[AUFGABE] Schreib den Forenthread zum Vergleich von Roccat Kave und Sennheiser HD555 weiter, und zwar im Anschluss an seinen letzten Satz.

[VORLIEGENDER TEXT]
□ □ □ □ □
# Roccat Kave vs. Sennheiser HD555



## huntertech (9. März 2010)

Würde mir gerne passend zum neuen PC auch ein Headet zulegen. So der Preisbereich bis max. 100€ wäre nicht schlecht, drunter ist natürlich immer besser 

Jetzt habe ich hier im Forum die Empfehlung für das Sennheiser HD555 gefunden, PCGH schreibt in den Ausgaben, dass das Roccat Kave ganz gut sein soll. Welches ist denn jetzt empfehlenswerter? Wichtig ist mir:


1. Ein Guter Sourround-Klang (gaaanz wichtig!), ich möchte also schon möglichst genau orten können, wo mein Gegner ist.

2. Ein kräftiger aber nicht dröhnender oder übertreibender Bass. Wenn ich dann z.B. auch meinem 32 Zöller ne Explosion sehe, will ich auch, dass ich sie so höre, wie ich sie sehe 

3. Gutes Mikro, also dass man auch über Teamspeak anständig sprechen kann. Muss jetzt kein High-End-Mikro sein, aber vernümpftig sollte es schon sein.

4. Da ich auch etwas Musik höre, sollten auch die restlichen Töne gut kommen, also auch nicht dröhnend und schön klar.

5. Da ich Brillenträger bin, würde es natürlich schon nerven, wenn das Headset so groß ist, dass es auf die Bügel drücken würde, sodass ich also die Brille abnehmen müsste und (kann man sich denken) - unschard spielen ist blöd 



Welches Headset könnt ihr empfehlen?


----------



## whiteWolf86 (9. März 2010)

hi 
muss es wirklich ein headset sein?
□ □ □ □ □
[GEGEBENES MATERIAL]

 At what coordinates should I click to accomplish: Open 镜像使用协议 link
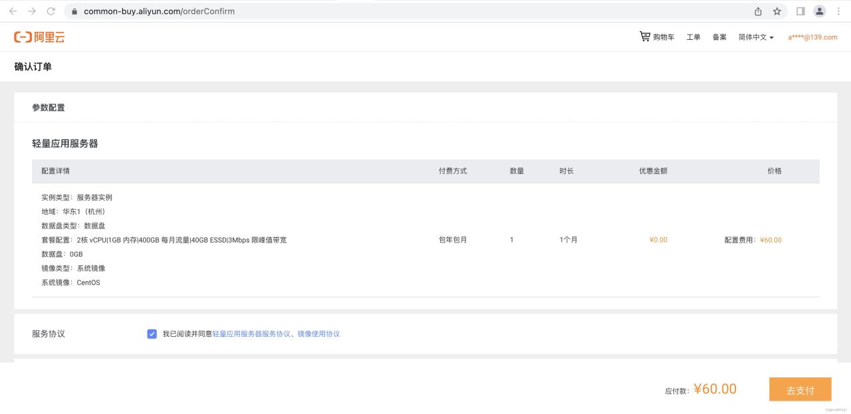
□ □ □ □ □
[ERGEBNIS]
wie wärs mit kopfhörern wie den sennheiser hd 595 ALTERNATE - HARDWARE - PC-Audio - Kopfhörer - Sennheiser HD 595
die stellen jedes hs klanglich in den schatten
zum thema surround bei hs: die gegner kann man mit stereo sogar besser orten als mit diesem achso tollen surround sound, was sowieso kein richtiger raumklang ist
das hd555 hat übrigens stereo wie alle headsets und kopfhörer von sennheiser


----------



## huntertech (9. März 2010)

Ja gut, also zum Thema Headset/Kopfhörer: Da ich auch mit freunden, etc. auch mal im Spiel sprechen will bzw. überhaupt chatten möchte, MUSS ein Mikro schon da sein und entweder gibts so Mikros, die man sich an den Kopfhörer dranmacht oder ich muss doch wieder aufs Headset ausweichen, da ein Tischmikro bei mir keinen Platz hat.

Und wie soll man bei stereo denn Orten? Da gibts doch nur zwei Richtungen: rechts, links


----------



## coffeinfreak (9. März 2010)

huntertech schrieb:


> Ja gut, also zum Thema Headset/Kopfhörer: Da ich auch mit freunden, etc. auch mal im Spiel sprechen will bzw. überhaupt chatten möchte, MUSS ein Mikro schon da sein und entweder gibts so Mikros, die man sich an den Kopfhörer dranmacht oder ich muss doch wieder aufs Headset ausweichen, da ein Tischmikro bei mir keinen Platz hat.
> 
> *Und wie soll man bei stereo denn Orten? Da gibts doch nur zwei Richtungen: rechts, links*



Dazu fällt mir nichts mehr ein.


----------



## whiteWolf86 (9. März 2010)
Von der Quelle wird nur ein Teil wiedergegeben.